Así, la inflación -si se mantiene la tendencia decreciente de los precios de las materias primas- debería empezar a ceder, por lo que el BCR hace bien en moverse cautelosamente con pequeños ajustes en las tasas de referencia, sin aumentarlas agresivamente.

Más bien debería ir reconsiderando la posición de encajes, dado que la situación externa ya cambió.

El crecimiento de los créditos se irá moderando, sin sorprender que sigan creciendo por encima del producto nominal, en la medida en que siga aumentando el empleo y el nivel de bancarización de la economía. Además, en un ambiente de adecuada regulación y supervisión bancaria, la posibilidad de excesos generalizados de sobreendeudamiento no existe. Asimismo, el ritmo de creación de infraestructura debería mantenerse, debido a que la brecha de infraestructura es enorme. Mayor y mejor infraestructura son elementos sustanciales para incrementar la productividad de la economía.

d) ¿Qué pasará con la economía peruana en el largo plazo?
Aquí la clave es la productividad. En los últimos años, en especial con los decretos legislativos en el marco de la adecuación con el TLC, se han tomado medidas que implican un cambio cualitativo sustancial en las bases productivas del país.

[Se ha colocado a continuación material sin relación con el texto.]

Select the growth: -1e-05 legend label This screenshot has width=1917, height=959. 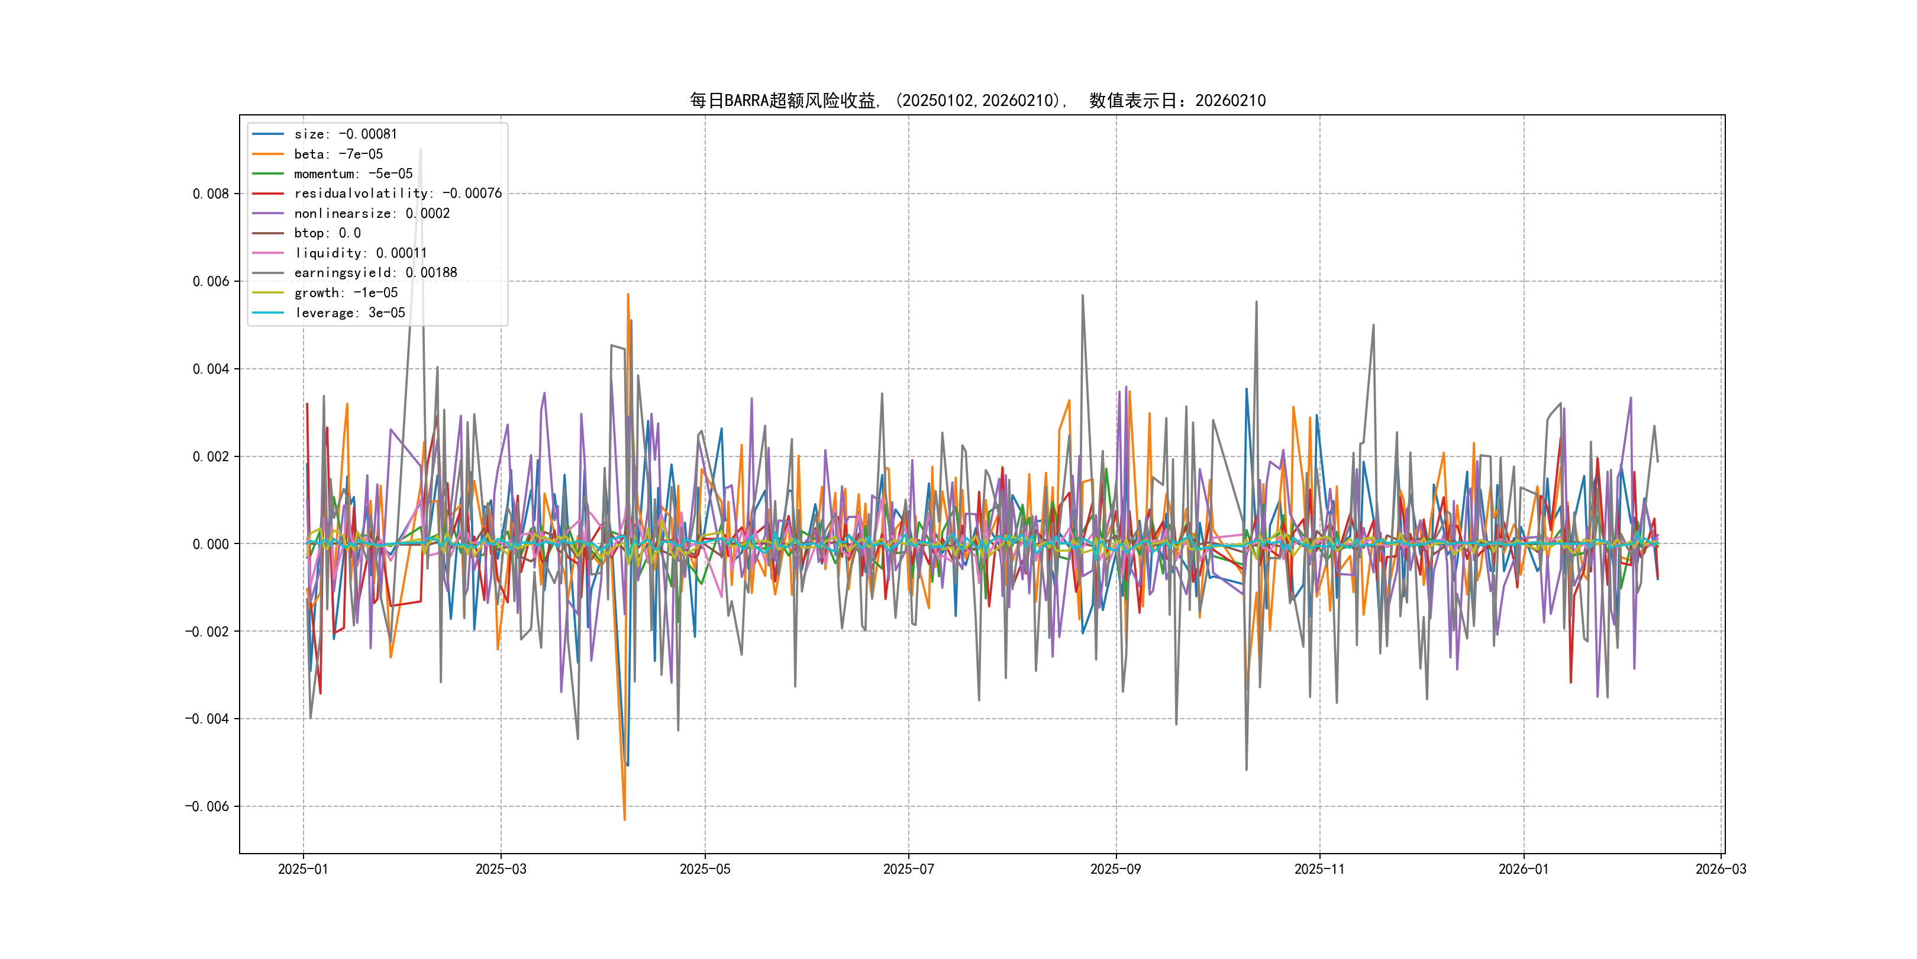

Empezando por la reforma más importante y de más largo plazo, en el tema educativo, poniendo las bases para aumentar los logros de aprendizaje en las escuelas públicas del país; pasando por la apertura de la economía, a través de tratados de libre comercio, pero también a través de agresivas rebajas arancelarias, que ponen a la economía peruana como una de las más abiertas de la región; y por los esfuerzos para reducir la informalidad en el país, modernizar el agro, promover la eficiencia en pesca, entre otras importantes reformas.

Esos son los pilares para sostener el crecimiento en el largo plazo, que al final se traducirá en más empleo y menor pobreza.